Equally emotionally riveting is Robert Zemeckis’s Cast Away, a movie less reliant on CGI (although Zemeckis, a CGI pro, does make good use of it), and much more dependent on the audience’s emotional attachment to its main character.  I’ve always felt this was Tom Hanks’s most under-appreciated role, despite his Oscar nomination for Best Actor, as Chuck Noland, a man stuck on a desert island for four years after a plane crash before finally finding a way to save himself by venturing out into the ocean, seeking rescue.  This movie is mostly remembered for Hanks-ian moments like “I…have made FIRE!” or “Wilson!!” but this film is such a simmering study in fortitude, I can never not watch it whenever I’m flipping through the channels and find it on (which happens a lot).  It’s a true testament to the filmmaking and to Hanks’s performance that this seemingly quiet, simple and un-mainstream film would have made so much money and continues to be a staple on afternoon television.  There’s just something about this one guy’s relatability, craftiness and ingenuity that gets you.  For me, it’s the moments post-rescue that stand out: Chuck’s bewilderment at the things we take for granted, like ice and electricity, his response when he is told they had a funeral for him, coffin and everything, and he responds, “what was IN it?”  But it is a combination of this quiet (literally) and committed performance with the undeniably cinematic achievement that it is, from the stunning plane crash sequence to the exquisitely-done life on the island, to the moments of gripping despair out on the ocean, that make Cast Away a thoroughly cathartic experience. 

Life of Pi:

  • Isolation scale (out of 10):  7
  • Degree of difficulty (out of10):  6
  • COVID-era relatability:  Being stuck with a tiger king
  • BONUS points for:  Diversity

Cast Away:

  • Isolation scale (out of 10):  10
  • Degree of difficulty (out of10):  8
  • COVID-era relatability:  The ubiquitousness of FedEx
  • BONUS points for:  A Bridesmaids cameo

I Am Legend (2007) & WALL-E (2008)

The world that our characters must survive in I Am Legend and WALL-E is not one as simple as Chuck Noland’s island or Pi’s lifeboat.  Will Smith’s Robert Neville and animated robot WALL-E (voiced by Ben Burtt) are stranded not in the middle of an ocean, but, instead, in the middle of civilization, long after civilization has destroyed itself.  I Am Legend, starring Smith and directed by Francis Lawrence, is a post-apocalyptic action thriller that focuses on Neville’s desperate attempts to save humanity while also trying to survive the destruction it has wrought.  As most of life on earth has been destroyed or dangerously mutated by a rampant virus (hitting a LITTLE too close to home), Neville uses his medical and military skills to look for a way to save the world.  Yes, it’s very Will Smith, but the dystopian world of this film is well done and this third adaptation of  Richard Matheson’s 1954 novel, following 1964’s The Last Man on Earth and 1971’s The Omega Man, is a provoking discourse about mankind’s potential for greatness only being matched by its awesome power to self-destruct (see 2020).

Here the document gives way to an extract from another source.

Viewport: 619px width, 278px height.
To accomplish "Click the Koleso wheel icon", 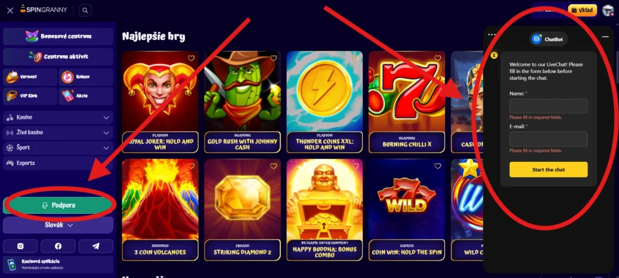I will [68, 77].
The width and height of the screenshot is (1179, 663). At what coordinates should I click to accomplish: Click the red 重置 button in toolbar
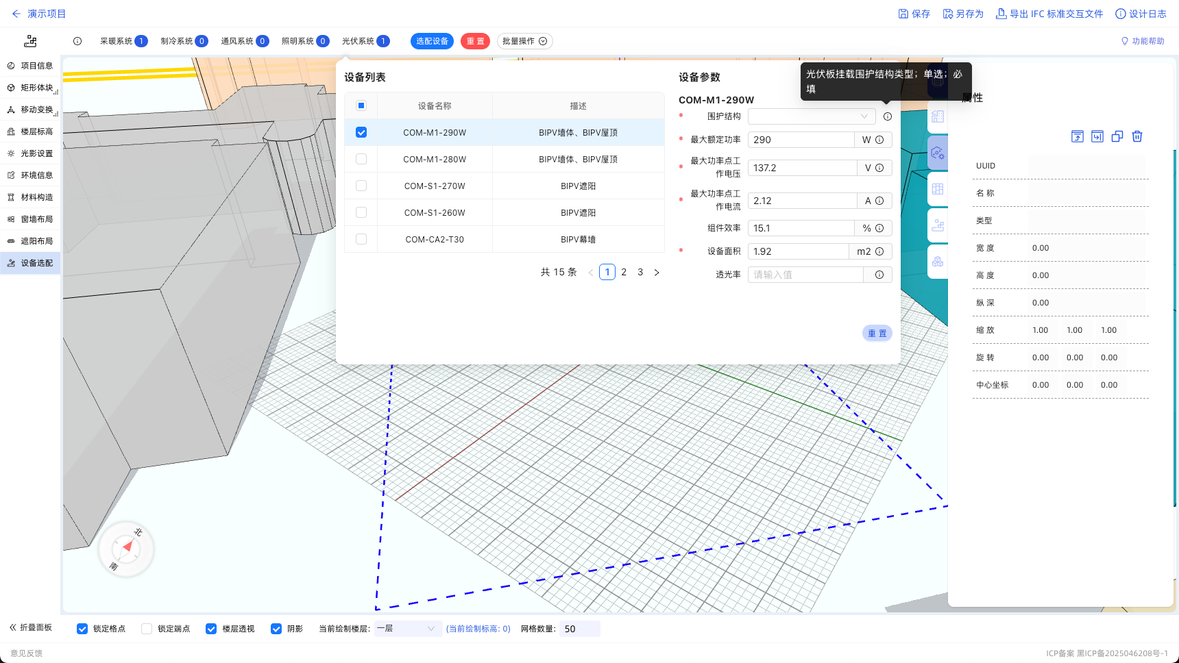point(475,41)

WALL-E, Pixar’s ninth feature-length film and fourth Animated Picture Oscar winner, takes a slightly different tonal approach to its depiction of a solo traveler on a dystopian Earth.  WALL-E, our animated robot hero, spends his days alone in a wasteland of earthly refuse, fulfilling his programmed assignment of collecting trash and compacting it into stackable cubes, but he does it with joy.  It’s not the first time we’ve seen emotions in a robot, but the artists at Pixar, along with director Andrew Stanton, have created a character who is instantly loveable.  And as the story develops, and we see WALL-E fall in love and then travel into space on a journey that might determine mankind’s fate, the larger and heavier themes that are thrown at us are made much more tolerable by the existence of one of Pixar’s most charming characters.  But just as the virus references in I Am Legend strike too familiar a cord, the precarious precipice that humanity sits on in WALL-E feels far more believable today than it did when this film first came out twelve years ago, as does mankind’s stupidity.  While both films are entertaining fantasies, the real-life lessons they hold are devastatingly real.

I Am Legend:

  • Isolation scale (out of 10):  4
  • Degree of difficulty (out of10):   2
  • COVID-era relatability: a deadly virus
  • BONUS points for:  making us miss video stores

WALL-E:

  • Isolation scale (out of 10):  5
  • Degree of difficulty (out of10):   2
  • COVID-era relatability: couch potatoes
  • BONUS points for: predicting way too much that probably will happen

Moon (2009) & The Martian (2015)

If you think it’s tough feeling isolated here on Earth, imagine what it would be like to be stranded alone on another planet.  Or, in the case of first-time director Duncan Jones’s Moon, a celestial object.  Longtime fans of actor Sam Rockwell still point to his performance in this film as a high point in a career that now boasts a well-deserved Oscar (for Best Supporting Actor in 2018).  His performance in Moon, as Sam Bell, an astronaut who is nearing the end of a three-year solo assignment on the moon, is a master class.  Directed by Jones and based on his original story, Moon features Rockwell playing multiple versions of Sam, clones that were created in secret by the corporation as cost-cutting measures.  When Sam discovers the company’s deception, he works with his clones to turn the tables and save himself (and himself).  The film is a must-see for any fan of space movies, and for anyone who talks to themselves in the mirror.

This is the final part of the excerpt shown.